Content quality, size of social networks, and social media post frequency are 3 key levers that can impact your online marketing effectiveness. In a previous post, we presented benchmarks statistics on the size of an individual professional’s social network across Facebook, Linkedin and Twitter – by individual professionals in financial advisory, insurance, accounting and real estate. In this post, we want to focus on the social media post frequency of these professionals – by looking at their Twitter usage. Taking the difference between a Twitter user’s join date and the current date, we can derive the time duration which user has been tweeting. Then, by dividing the user’s number of tweets by that time duration, we can obtain the user’s tweet frequency. Here’re benchmark statistics on the number of tweets posted each month by individual professionals in wealth management, insurance, accounting, & real estate. Data is based on 20,000+ professionals (as of Aug 2014) from InvestmentPal’s Linkedin Group, Facebook Page, Twitter, Pinterest & Google+ accounts.
– by InvestmentPal
Marty Morua says
Greetings,
So based on your findings of disseminated Tweets….. whats the magic number? Is there an ideal number of Tweets those in the Financial Services industry (RIAs in this case) need to send monthly to have an impact on their online marketing effectiveness.

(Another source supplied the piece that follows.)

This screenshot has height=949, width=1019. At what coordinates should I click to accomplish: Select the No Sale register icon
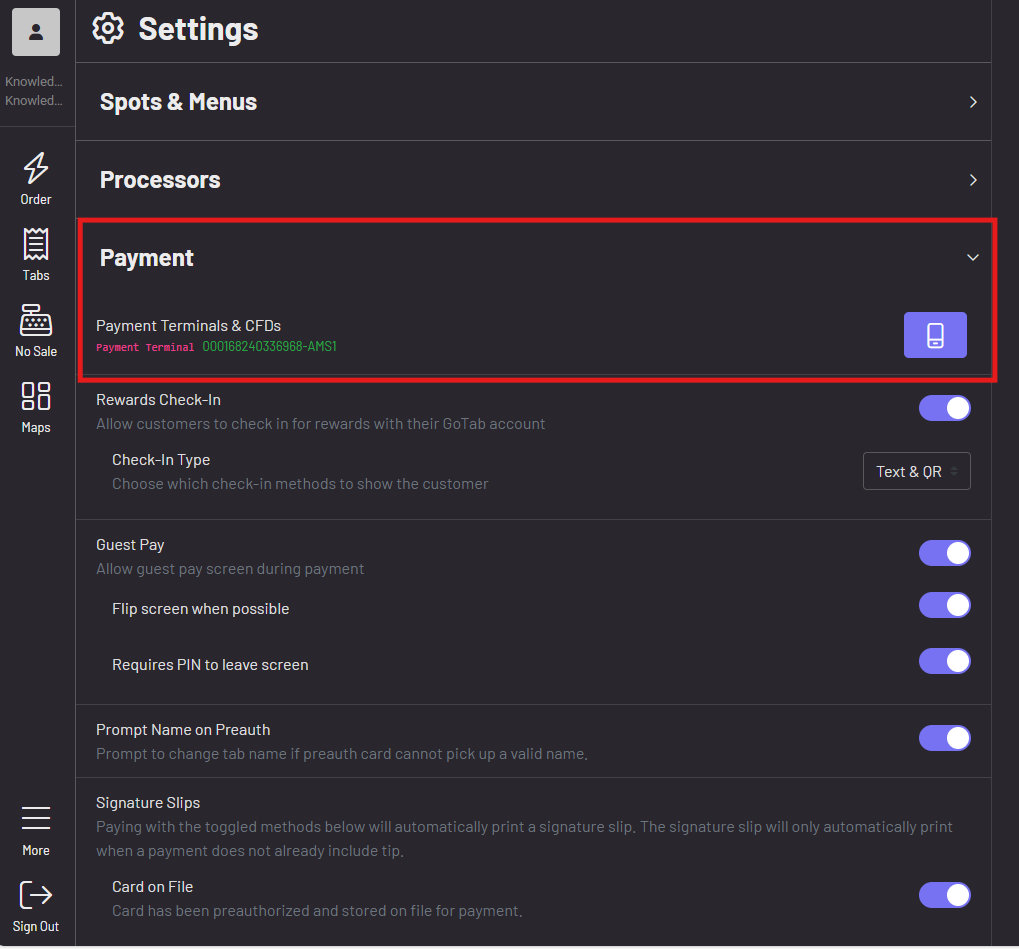click(36, 320)
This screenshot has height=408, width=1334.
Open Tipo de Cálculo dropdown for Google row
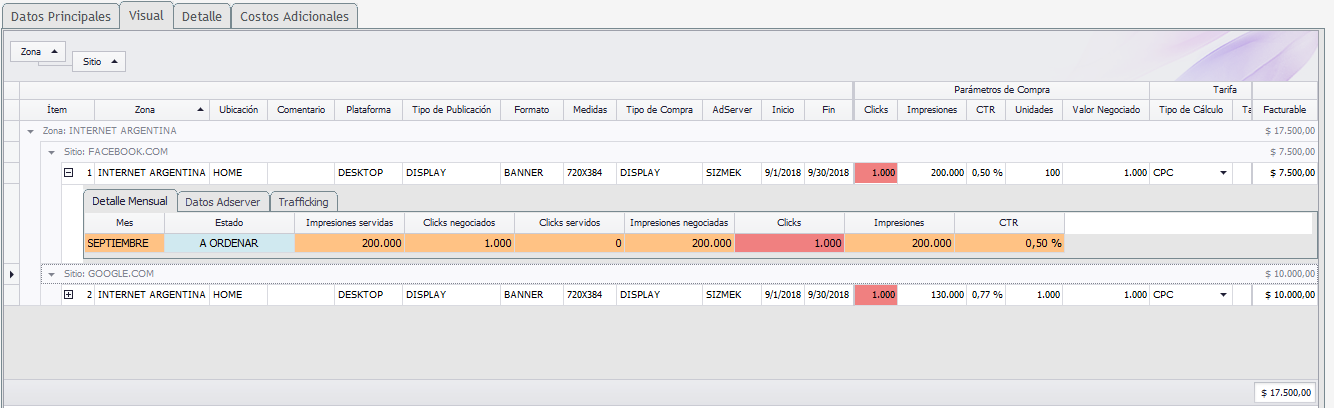click(x=1221, y=295)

What about Day of the week and time? Weekdays? Morning Afternoon or Evening?
Just curious here.
Cheers,
Marty Morua
InvestmentPal says
Hi Marty,
These particular findings do not point to a “magic” number but instead provide benchmarks that can be used to measure one’s tweet frequency vs peers’. At the 90th percentile, the tweet frequency is 105 per month or 3.5 per day and at the 80th percentile, the tweet frequency is 1.1 tweet per day. So sending about 1 to 4 tweets a day will place one in the top 20% or top 10% of peers – a good place to be at. Of course, it is equally important that the content shared in those 1 to 4 tweets is relevant and engaging.
These findings also do not determine a “best time” to tweet. A good time to tweet would be around the time your followers are also online. So if you are following your followers, you can get a sense of that based on when your account is receiving your followers’ tweets.
Thanks for the questions, Marty. These are great topics to further address in future posts.